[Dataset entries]
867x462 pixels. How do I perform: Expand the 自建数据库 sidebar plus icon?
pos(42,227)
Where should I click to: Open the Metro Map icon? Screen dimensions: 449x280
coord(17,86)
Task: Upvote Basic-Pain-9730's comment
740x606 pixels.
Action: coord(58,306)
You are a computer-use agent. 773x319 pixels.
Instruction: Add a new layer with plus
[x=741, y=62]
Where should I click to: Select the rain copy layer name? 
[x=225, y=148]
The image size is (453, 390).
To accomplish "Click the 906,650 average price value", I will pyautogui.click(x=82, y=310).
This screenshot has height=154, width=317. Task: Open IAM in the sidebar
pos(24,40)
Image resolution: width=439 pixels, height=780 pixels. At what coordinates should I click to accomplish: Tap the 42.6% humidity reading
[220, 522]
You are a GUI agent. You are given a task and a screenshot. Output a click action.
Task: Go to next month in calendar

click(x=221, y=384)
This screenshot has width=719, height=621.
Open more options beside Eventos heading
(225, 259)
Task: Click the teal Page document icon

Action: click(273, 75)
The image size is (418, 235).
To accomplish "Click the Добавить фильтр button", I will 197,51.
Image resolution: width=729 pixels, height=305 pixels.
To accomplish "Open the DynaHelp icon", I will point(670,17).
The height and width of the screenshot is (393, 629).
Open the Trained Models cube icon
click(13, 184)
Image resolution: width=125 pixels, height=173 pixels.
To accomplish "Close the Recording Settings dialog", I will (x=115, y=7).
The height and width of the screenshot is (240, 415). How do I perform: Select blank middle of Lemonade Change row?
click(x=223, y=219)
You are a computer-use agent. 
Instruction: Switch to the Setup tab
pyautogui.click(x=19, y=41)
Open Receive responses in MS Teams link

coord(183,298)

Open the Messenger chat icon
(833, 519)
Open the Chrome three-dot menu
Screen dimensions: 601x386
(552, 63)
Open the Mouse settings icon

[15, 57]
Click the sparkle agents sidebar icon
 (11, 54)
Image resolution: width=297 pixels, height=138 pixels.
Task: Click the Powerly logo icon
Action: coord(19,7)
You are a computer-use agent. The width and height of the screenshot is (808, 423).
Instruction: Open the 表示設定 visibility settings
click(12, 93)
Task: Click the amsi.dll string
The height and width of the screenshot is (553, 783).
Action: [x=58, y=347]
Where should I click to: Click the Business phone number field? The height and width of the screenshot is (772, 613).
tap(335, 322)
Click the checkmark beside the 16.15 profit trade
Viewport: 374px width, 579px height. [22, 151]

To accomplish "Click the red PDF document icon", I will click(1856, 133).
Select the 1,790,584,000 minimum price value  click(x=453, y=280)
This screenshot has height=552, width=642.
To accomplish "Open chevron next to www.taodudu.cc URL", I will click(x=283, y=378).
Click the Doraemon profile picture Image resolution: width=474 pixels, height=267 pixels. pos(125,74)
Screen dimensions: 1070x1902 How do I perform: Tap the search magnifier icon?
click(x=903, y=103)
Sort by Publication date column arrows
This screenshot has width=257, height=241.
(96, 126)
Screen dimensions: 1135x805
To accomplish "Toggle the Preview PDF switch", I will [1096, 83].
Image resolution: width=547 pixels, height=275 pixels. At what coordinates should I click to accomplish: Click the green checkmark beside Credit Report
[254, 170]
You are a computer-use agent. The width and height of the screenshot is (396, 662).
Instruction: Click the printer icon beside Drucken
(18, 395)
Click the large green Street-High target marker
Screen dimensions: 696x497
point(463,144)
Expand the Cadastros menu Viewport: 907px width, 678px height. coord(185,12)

Your task
The expected response reproduces all of the data precisely.

Response box
867x462 pixels. How do I perform: Expand the 自建数据库 sidebar plus icon?
pos(42,227)
Where should I click to: Open the Metro Map icon? Screen dimensions: 449x280
coord(17,86)
Task: Upvote Basic-Pain-9730's comment
740x606 pixels.
Action: coord(58,306)
You are a computer-use agent. 773x319 pixels.
Instruction: Add a new layer with plus
[x=741, y=62]
Where should I click to: Select the rain copy layer name? 
[x=225, y=148]
The image size is (453, 390).
To accomplish "Click the 906,650 average price value", I will pyautogui.click(x=82, y=310).
This screenshot has height=154, width=317. Task: Open IAM in the sidebar
pos(24,40)
Image resolution: width=439 pixels, height=780 pixels. At what coordinates should I click to accomplish: Tap the 42.6% humidity reading
[220, 522]
You are a GUI agent. You are given a task and a screenshot. Output a click action.
Task: Go to next month in calendar

click(x=221, y=384)
This screenshot has width=719, height=621.
Open more options beside Eventos heading
(225, 259)
Task: Click the teal Page document icon

Action: click(273, 75)
The image size is (418, 235).
To accomplish "Click the Добавить фильтр button", I will 197,51.
Image resolution: width=729 pixels, height=305 pixels.
To accomplish "Open the DynaHelp icon", I will point(670,17).
The height and width of the screenshot is (393, 629).
Open the Trained Models cube icon
click(13, 184)
Image resolution: width=125 pixels, height=173 pixels.
To accomplish "Close the Recording Settings dialog", I will (x=115, y=7).
The height and width of the screenshot is (240, 415). How do I perform: Select blank middle of Lemonade Change row?
click(x=223, y=219)
You are a computer-use agent. 
Instruction: Switch to the Setup tab
pyautogui.click(x=19, y=41)
Open Receive responses in MS Teams link

coord(183,298)

Open the Messenger chat icon
(833, 519)
Open the Chrome three-dot menu
Screen dimensions: 601x386
(552, 63)
Open the Mouse settings icon

[15, 57]
Click the sparkle agents sidebar icon
 (11, 54)
Image resolution: width=297 pixels, height=138 pixels.
Task: Click the Powerly logo icon
Action: coord(19,7)
You are a computer-use agent. The width and height of the screenshot is (808, 423).
Instruction: Open the 表示設定 visibility settings
click(12, 93)
Task: Click the amsi.dll string
The height and width of the screenshot is (553, 783).
Action: [x=58, y=347]
Where should I click to: Click the Business phone number field? The height and width of the screenshot is (772, 613).
tap(335, 322)
Click the checkmark beside the 16.15 profit trade
Viewport: 374px width, 579px height. [22, 151]

To accomplish "Click the red PDF document icon", I will click(1856, 133).
Select the 1,790,584,000 minimum price value  click(x=453, y=280)
This screenshot has height=552, width=642.
To accomplish "Open chevron next to www.taodudu.cc URL", I will click(x=283, y=378).
Click the Doraemon profile picture Image resolution: width=474 pixels, height=267 pixels. pos(125,74)
Screen dimensions: 1070x1902 How do I perform: Tap the search magnifier icon?
click(x=903, y=103)
Sort by Publication date column arrows
This screenshot has width=257, height=241.
(96, 126)
Screen dimensions: 1135x805
To accomplish "Toggle the Preview PDF switch", I will [1096, 83].
Image resolution: width=547 pixels, height=275 pixels. At what coordinates should I click to accomplish: Click the green checkmark beside Credit Report
[254, 170]
You are a computer-use agent. The width and height of the screenshot is (396, 662).
Instruction: Click the printer icon beside Drucken
(18, 395)
Click the large green Street-High target marker
Screen dimensions: 696x497
point(463,144)
Expand the Cadastros menu Viewport: 907px width, 678px height. coord(185,12)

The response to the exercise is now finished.